#### TEKS YANG DITAMPILKAN ####

Selain itu, opini yang menyebut penindakan KPK tidak efektif mengurangi korupsi adalah keliru dan tidak apple to apple jika dibandingkan dengan jenis kejahatan lainnya. Mereka tidak sadar bahwa kejahatan korupsi yang berada pada level organized crime akan terus bertransformasi dan beregenerasi layaknya virus
 Trias Kuncahyono menyebutkan bahwa korupsi ibarat diabetes yang hanya bisa dikontrol, tetapi tidak dapat dihilangkan secara total. Jika tidak memiliki mekanisme penanganan yang baik, dia akan menggerogoti seluruh organ tubuh.
Begitupula dalam suatu negara, jika mekanisme penanganan korupsi hanya melihat efektif tidaknya hasilnya, sesungguhnya sampai kiamat pun tidak akan menemui jawabannya.

#### DATA ####

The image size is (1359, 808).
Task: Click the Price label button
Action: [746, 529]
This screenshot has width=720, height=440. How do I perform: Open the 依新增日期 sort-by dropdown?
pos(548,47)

####

## DAFTAR TUGAS
1. Salin dengan persis bagian teks tentang korupsi dari "Selain itu, opini" sampai "seluruh organ tubuh.".
2. Jawab pertanyaan berikut berdasarkan teks tentang korupsi.
(a) Penindakan lembaga apa yang menurut opini tidak efektif mengurangi korupsi?
(b) Trias Kuncahyono mengibaratkan korupsi dengan penyakit apa?
(c) Pada level kejahatan apa korupsi disebut berada?

## JAWABAN TUGAS
1.
Selain itu, opini yang menyebut penindakan KPK tidak efektif mengurangi korupsi adalah keliru dan tidak apple to apple jika dibandingkan dengan jenis kejahatan lainnya. Mereka tidak sadar bahwa kejahatan korupsi yang berada pada level organized crime akan terus bertransformasi dan beregenerasi layaknya virus
 Trias Kuncahyono menyebutkan bahwa korupsi ibarat diabetes yang hanya bisa dikontrol, tetapi tidak dapat dihilangkan secara total. Jika tidak memiliki mekanisme penanganan yang baik, dia akan menggerogoti seluruh organ tubuh.

2.
(a) KPK
(b) Diabetes
(c) Organized crime